AssertionError while evaluating 'translation'

saichandrapandraju commented 3 years ago

Hi @wasiahmad ,

I am trying 'translation' capabilities of PLBART and started finetuning as mentioned. But I'm getting below error in evaluation -

File "calc_code_bleu.py", line 34, in <module>
    assert len(hypothesis) == len(pre_references[i])
AssertionError

Here is a bit detailed traceback -

2021-07-15 13:57:58 | INFO | fairseq_cli.train | early stop since valid performance hasn't improved for last 10 runs
2021-07-15 13:57:58 | INFO | fairseq_cli.train | begin save checkpoint
2021-07-15 13:58:19 | INFO | fairseq.checkpoint_utils | saved checkpoint /content/PLBART/scripts/code_to_code/translation/java_cs/checkpoint_last.pt (epoch 22 @ 14168 updates, score 80.08) (writing took 20.417050701000335 seconds)
2021-07-15 13:58:19 | INFO | fairseq_cli.train | end of epoch 22 (average epoch stats below)
2021-07-15 13:58:19 | INFO | train | {"epoch": 22, "train_loss": "2.08", "train_nll_loss": "0.177", "train_ppl": "1.13", "train_wps": "1562.9", "train_ups": "1.76", "train_wpb": "890.1", "train_bsz": "16", "train_num_updates": "14168", "train_lr": "4.93409e-05", "train_gnorm": "0.534", "train_train_wall": "255", "train_wall": "8414"}
2021-07-15 13:58:19 | INFO | fairseq_cli.train | done training in 8412.8 seconds
  0% 0/250 [00:00<?, ?it/s]/usr/local/lib/python3.7/dist-packages/fairseq_cli/generate.py:172: UserWarning: --sacrebleu is deprecated.

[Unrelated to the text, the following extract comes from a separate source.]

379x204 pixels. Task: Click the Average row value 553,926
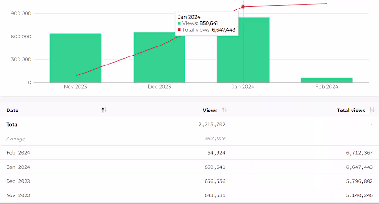(x=215, y=139)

Please use --scoring sacrebleu instead.
  scorer = scoring.build_scorer(args, tgt_dict)
Traceback (most recent call last):
  File "/usr/local/bin/fairseq-generate", line 8, in <module>
    sys.exit(cli_main())
  File "/usr/local/lib/python3.7/dist-packages/fairseq_cli/generate.py", line 379, in cli_main
    main(args)
  File "/usr/local/lib/python3.7/dist-packages/fairseq_cli/generate.py", line 41, in main
    return _main(args, sys.stdout)
  File "/usr/local/lib/python3.7/dist-packages/fairseq_cli/generate.py", line 172, in _main
    scorer = scoring.build_scorer(args, tgt_dict)
  File "/usr/local/lib/python3.7/dist-packages/fairseq/scoring/__init__.py", line 54, in build_scorer
    return _build_scorer(args)
  File "/usr/local/lib/python3.7/dist-packages/fairseq/registry.py", line 54, in build_x
    return builder(args, *extra_args, **extra_kwargs)
  File "/usr/local/lib/python3.7/dist-packages/fairseq/scoring/bleu.py", line 40, in __init__
    character_tokenization=self.args.sacrebleu_char_level,
AttributeError: 'Namespace' object has no attribute 'sacrebleu_char_level'
Traceback (most recent call last):
  File "/content/PLBART/evaluation/evaluator.py", line 36, in <module>
    main()
  File "/content/PLBART/evaluation/evaluator.py", line 20, in main
    assert len(refs) == len(pres)
AssertionError
Traceback (most recent call last):
  File "calc_code_bleu.py", line 34, in <module>
    assert len(hypothesis) == len(pre_references[i])
AssertionError

Could you plz suggest how to proceed further..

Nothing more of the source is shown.